When you have a child, you want to ensure that you care for them in the best possible way. For many parents, this will mean feeding them well, taking them to the proper doctor’s appointments, and giving them plenty of love, safety, stability, and attention. In every case, dental health care will also need to factor into the picture. After all, as dentists know, the care and keeping of one’s teeth is a hugely important thing indeed.
For adults, seeing dentists on a regular basis is likely to be something of a habit. See dentists twice a year and brush your teeth every day, twice a day, floss at least once in that span of time. Dealing with dental health issues is also common for adults, among whom more than 90% have developed at least one cavity, if not even more than that. Tooth decay is also hugely prevalent, up to 20 times more commonplace than developing diabetes, an illness that itself has skyrocketed and become ever more prominent over the course of recent years.
The care and keeping of your children’s teeth is just as important as the care and keeping of your own. While you might not think that this is the case due to the fact that all children will eventually and ultimately lose their baby teeth, it very much is. After all, the care and keeping of the baby teeth and their overall health will directly impact the overall health of the adult teeth that start to come in during childhood, typically around the age of six (though this is something that will certainly vary from child to child). By caring for your child’s teeth is a way that is comprehensive and careful, you can help to ensure that they face minimal dental concerns with their adult teeth later on in life.
And poor oral health can have a lasting impact on other parts of a child’s life. For instance, missing school due to poor oral health and the pain that it often leads to is a very real problem all throughout the United States. As a matter of fact, all data collected on this subject quite clearly shows that kids who do not get the proper dental care are actually up to three times as likely to be missing out on school days than children who DO get that necessary dental care. This means that the former children are not able to get the full learning experience in far too many cases. In total, after all, dental related issues and illnesses alone have actually led to up to 51 million missed hours of school – and that’s just over the course of a typical year in this one country alone.

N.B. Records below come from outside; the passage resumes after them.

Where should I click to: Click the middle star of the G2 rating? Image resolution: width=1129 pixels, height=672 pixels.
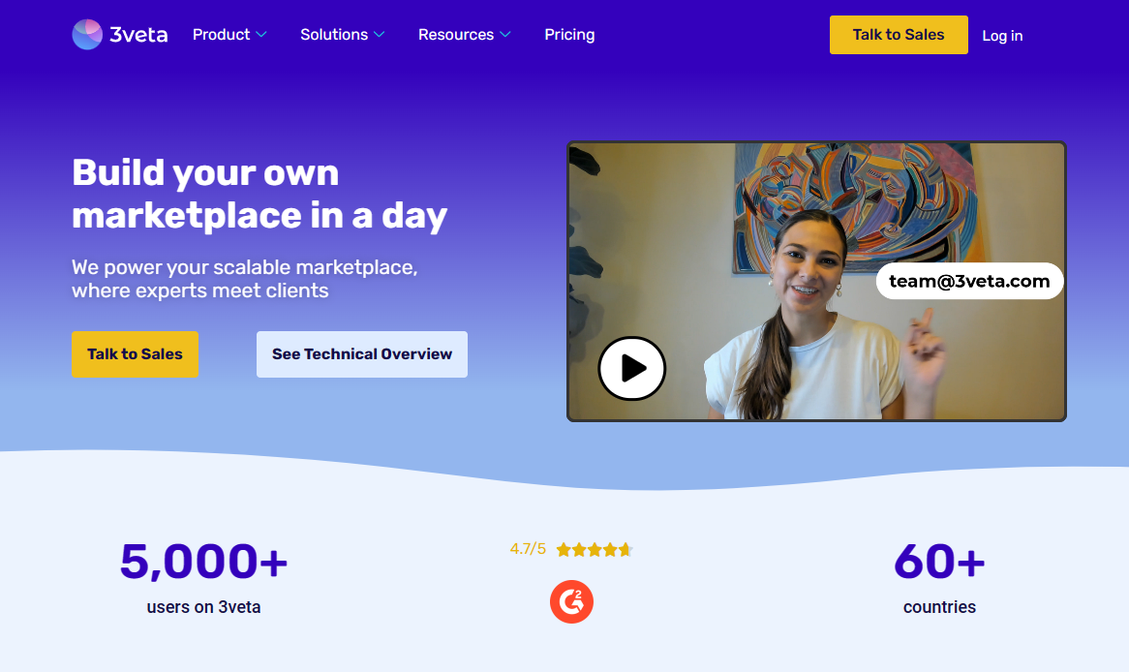[594, 549]
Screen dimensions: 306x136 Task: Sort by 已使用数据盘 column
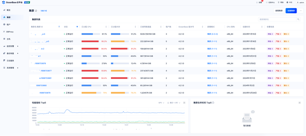(161, 27)
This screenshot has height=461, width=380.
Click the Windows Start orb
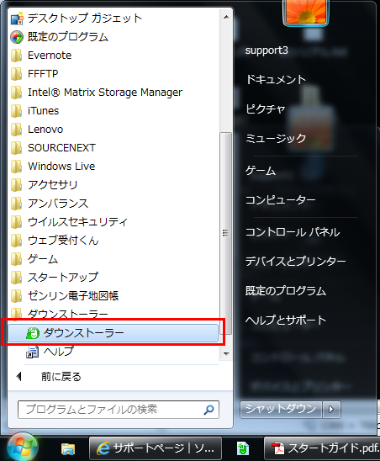pos(23,448)
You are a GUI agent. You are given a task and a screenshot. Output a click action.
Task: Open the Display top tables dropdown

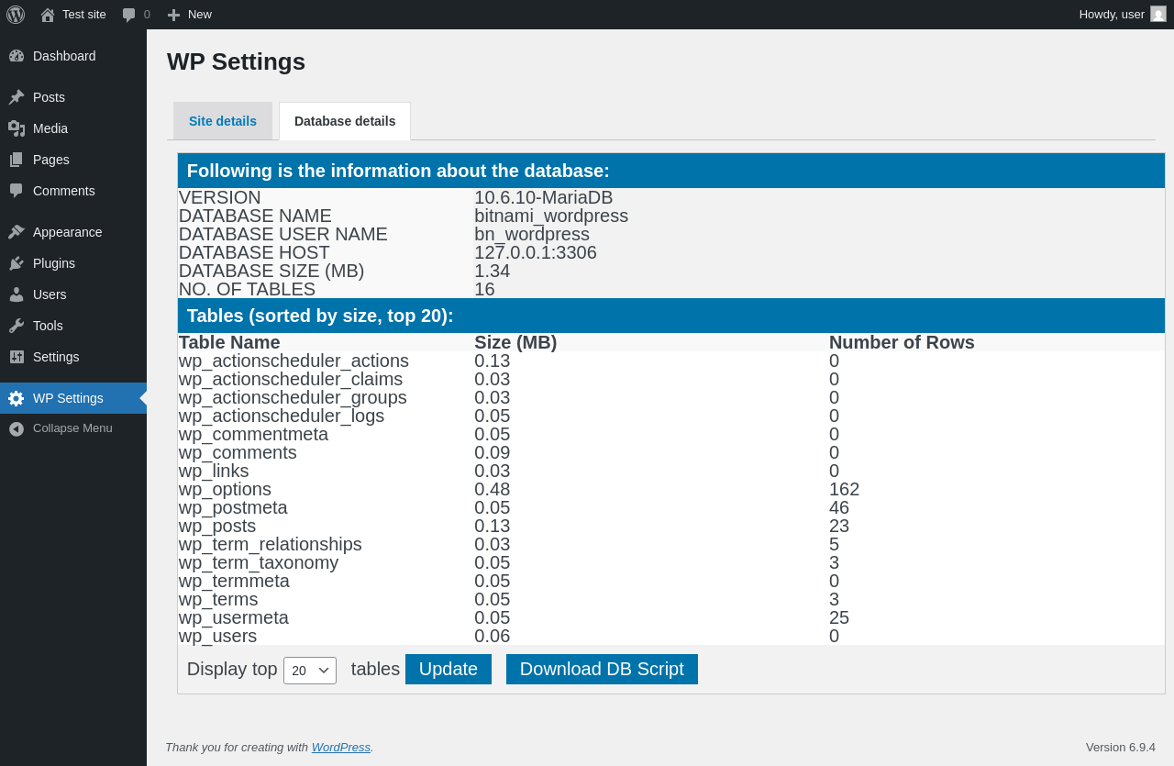310,671
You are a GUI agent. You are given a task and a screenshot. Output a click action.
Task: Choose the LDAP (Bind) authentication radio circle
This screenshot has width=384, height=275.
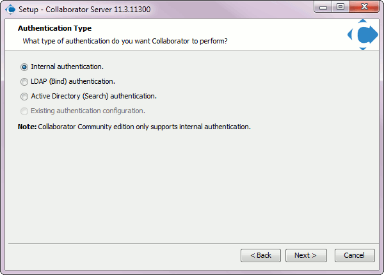click(24, 81)
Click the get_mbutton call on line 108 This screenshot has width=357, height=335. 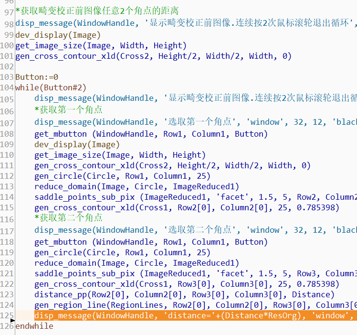tap(151, 134)
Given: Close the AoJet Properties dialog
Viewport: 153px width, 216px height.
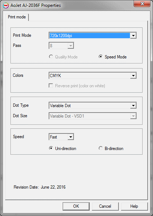Looking at the screenshot, I should 142,4.
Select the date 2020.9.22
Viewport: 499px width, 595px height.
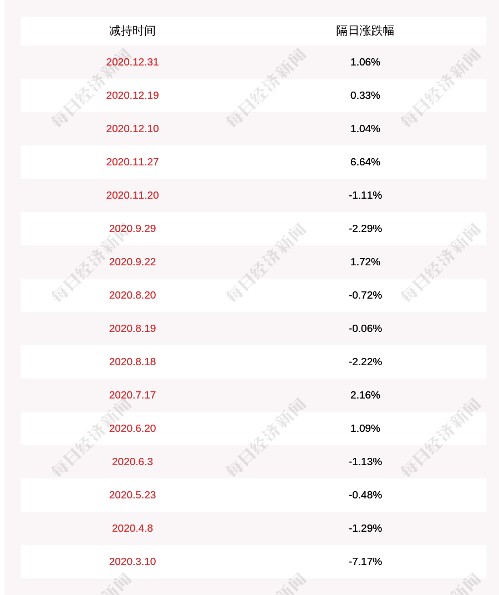click(132, 262)
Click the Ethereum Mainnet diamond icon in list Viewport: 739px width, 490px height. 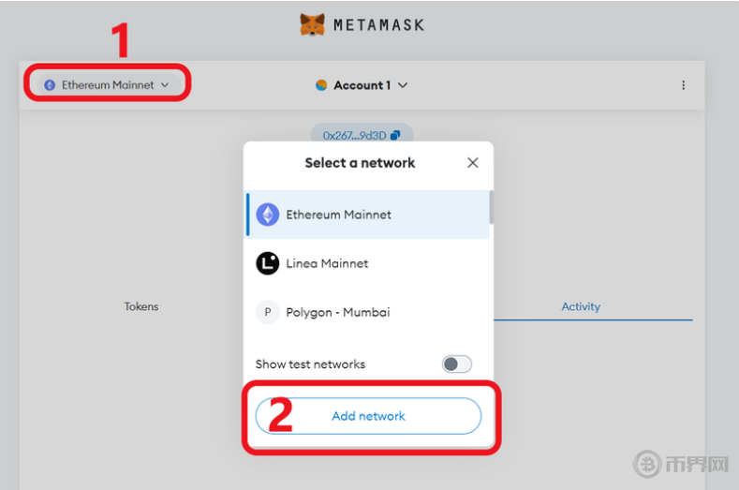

But what does this care look like? Much as your own dental care encompasses a number of different facets, so too will the dental care for your child. For instance, dentists will play a critical role in your child’s oral health. Many dentists recommend that children be seen by family dentists by the time that they are two. Some dentists will even recommend earlier visits closer to the child’s first birthday. Visiting dentists will allow your child to become used to them and the typical dental appointment. This makes it far more likely that your child will continue to see dentists throughout their adult years as well, though they will certainly graduate from pediatric dentists and move up to dentists more focused around adult dental care and dental health.
Simply teaching them good oral care is just as important as seeing dentists. Brushing teeth should begin at an early age, though it is recommended by many dentists that toothpaste without fluoride be used until your child is capable of spitting out the toothpaste instead of swallowing it. For many children, this will occur at some point during their second year. Flossing is another important dental habit – and one that far too many people neglect, to say the very least on the subject matter. Flossing regularly can help to promote gum health, which is a key facet of overall oral well-being.